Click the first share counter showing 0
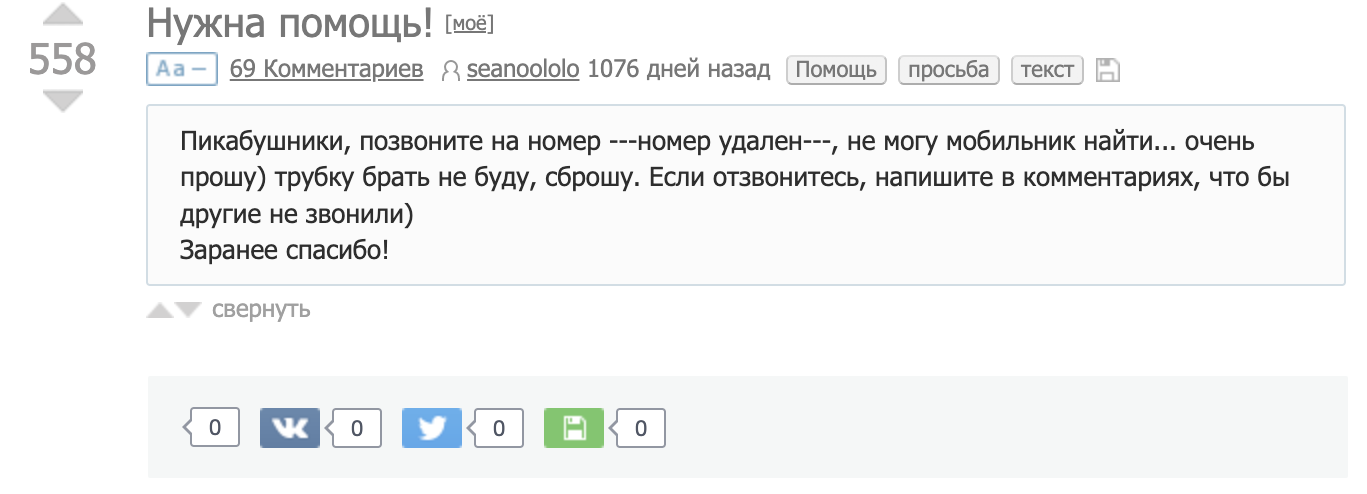 [x=212, y=428]
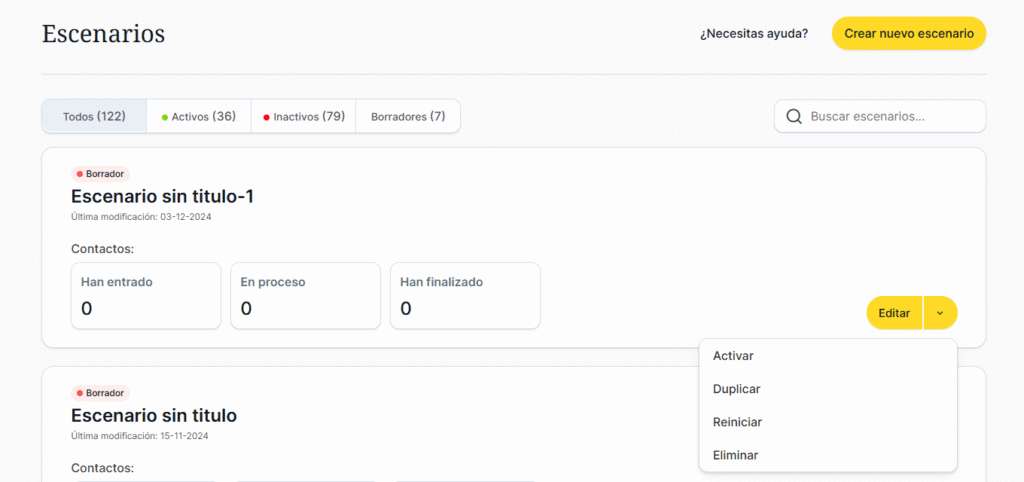Select Activar from the dropdown menu
1024x482 pixels.
(733, 356)
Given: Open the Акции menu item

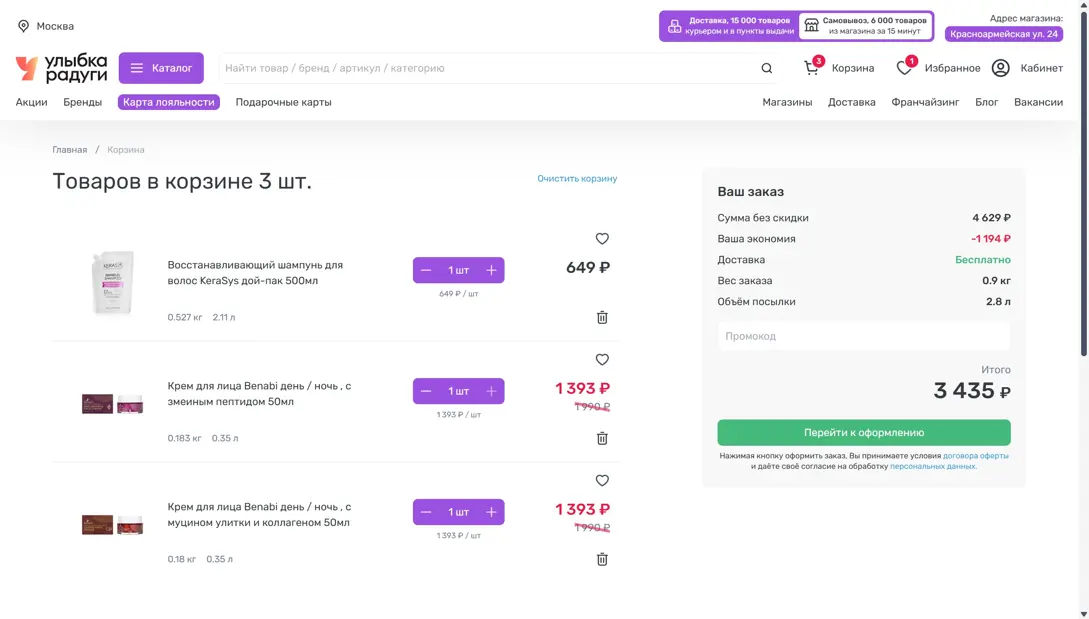Looking at the screenshot, I should [x=31, y=102].
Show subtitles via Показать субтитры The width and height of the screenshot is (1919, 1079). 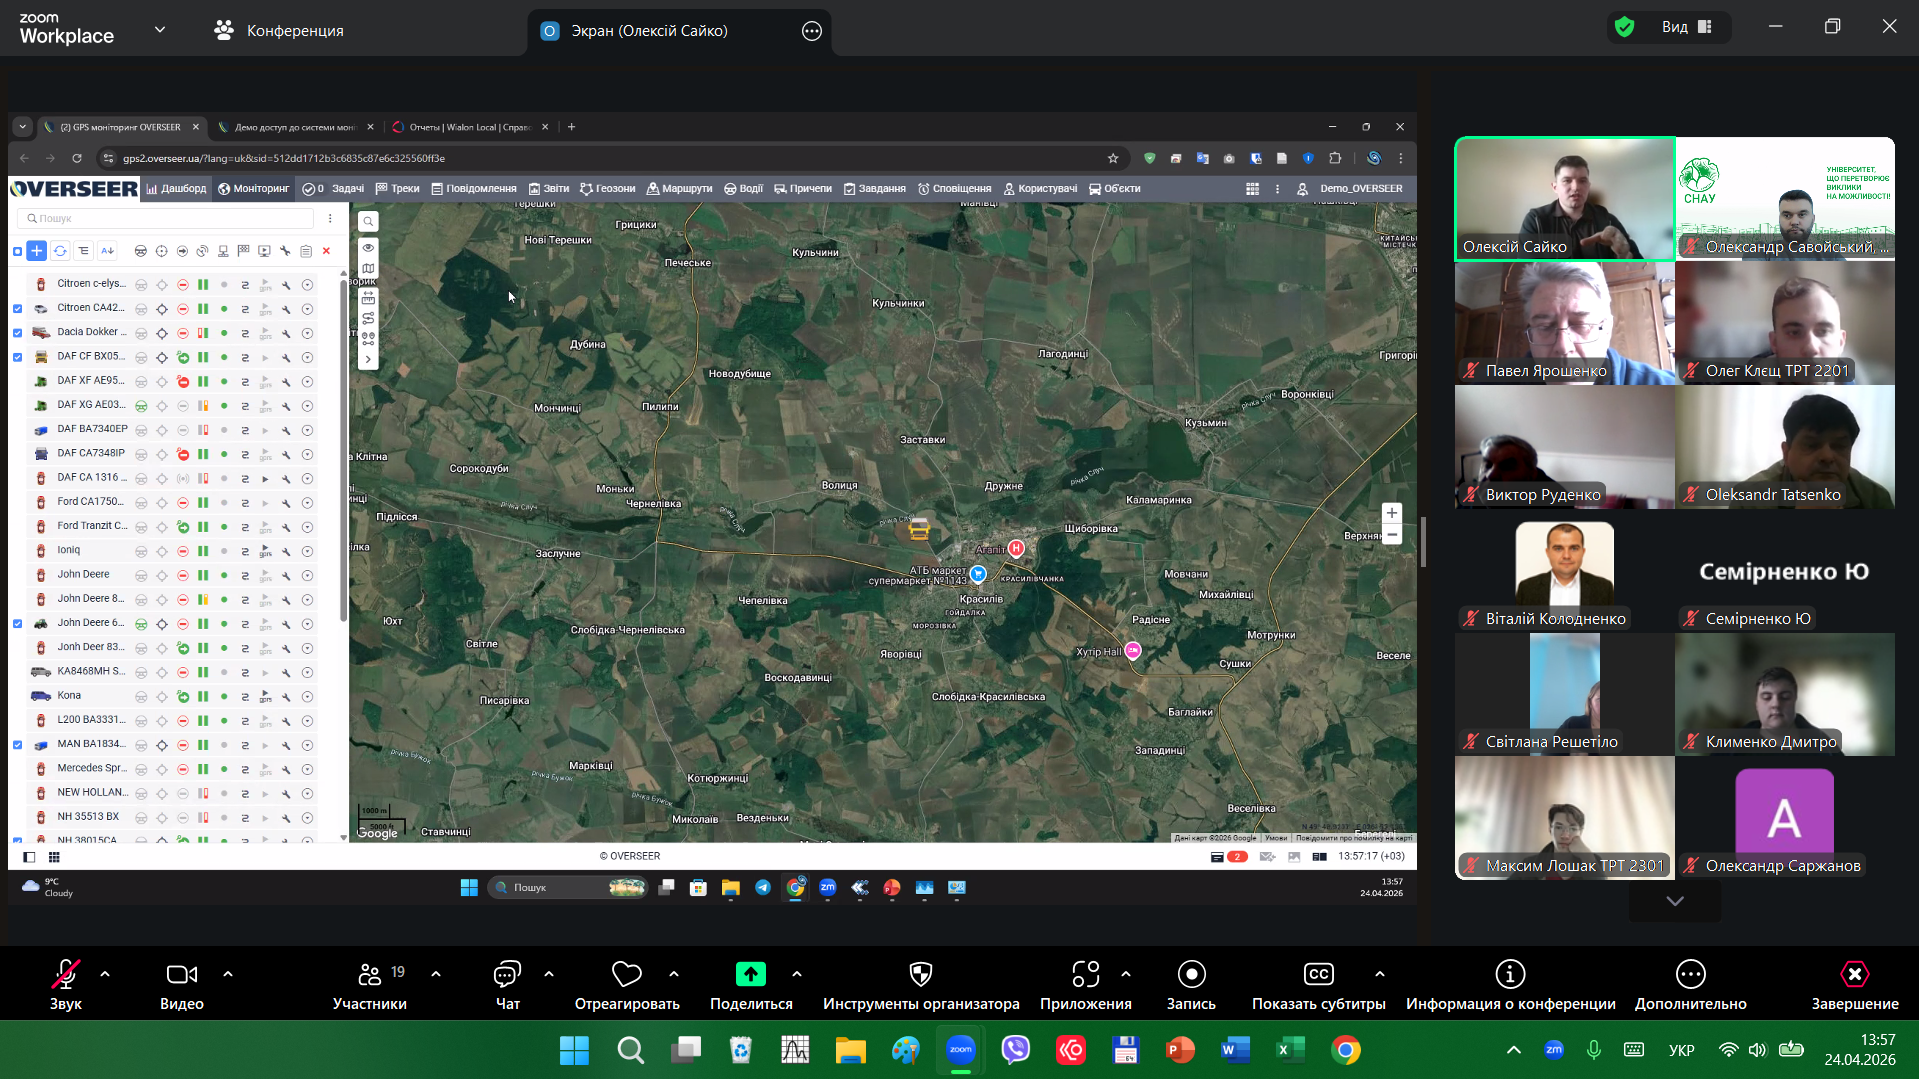(x=1318, y=975)
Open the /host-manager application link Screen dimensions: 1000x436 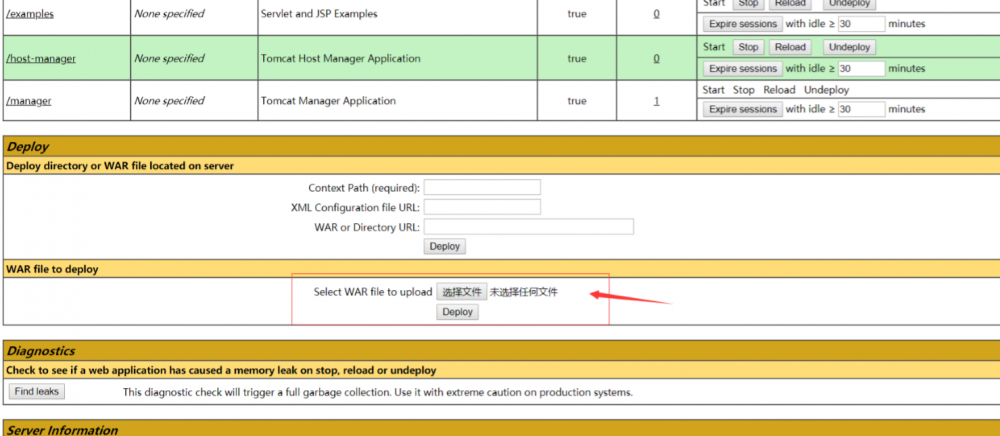pos(41,58)
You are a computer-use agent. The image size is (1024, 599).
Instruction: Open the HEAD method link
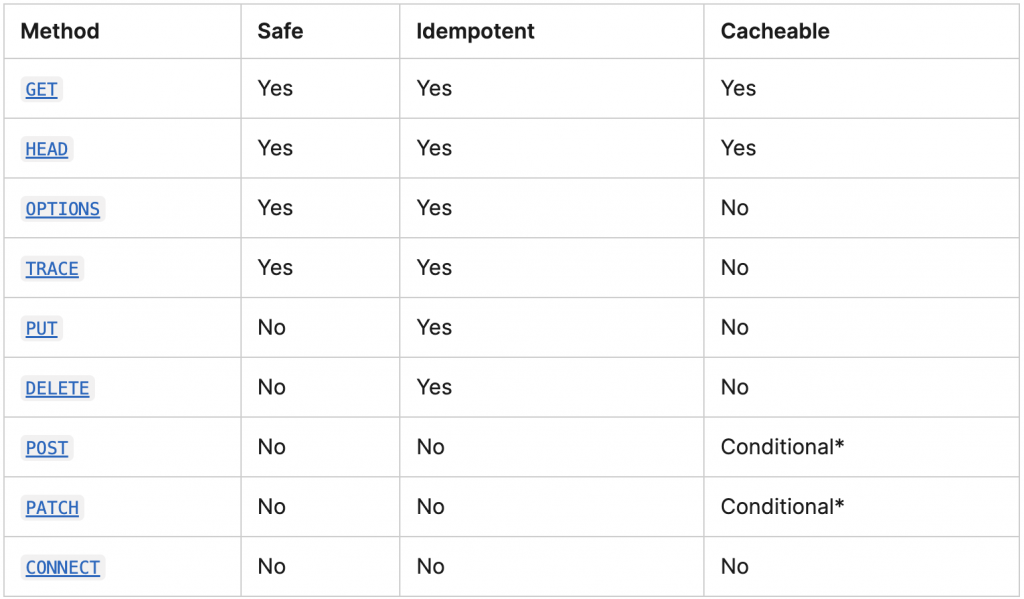point(47,149)
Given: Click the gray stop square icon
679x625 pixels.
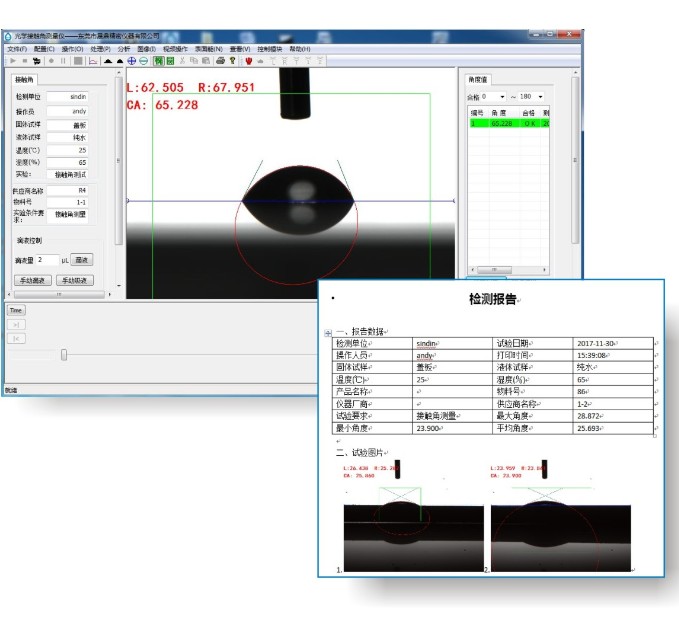Looking at the screenshot, I should click(x=78, y=61).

:::::

_WHAT IS NEEDED_
Restate word for word only the lines that run from the line holding "You are a computer-use" to the end of the data, both ends kept, leaving every picture out.

_COMPLETED TASK_
You are a computer-use agent. The image size is (1024, 599).
Instruction: Open the HEAD method link
point(47,149)
Given: Click the gray stop square icon
679x625 pixels.
Looking at the screenshot, I should click(x=78, y=61).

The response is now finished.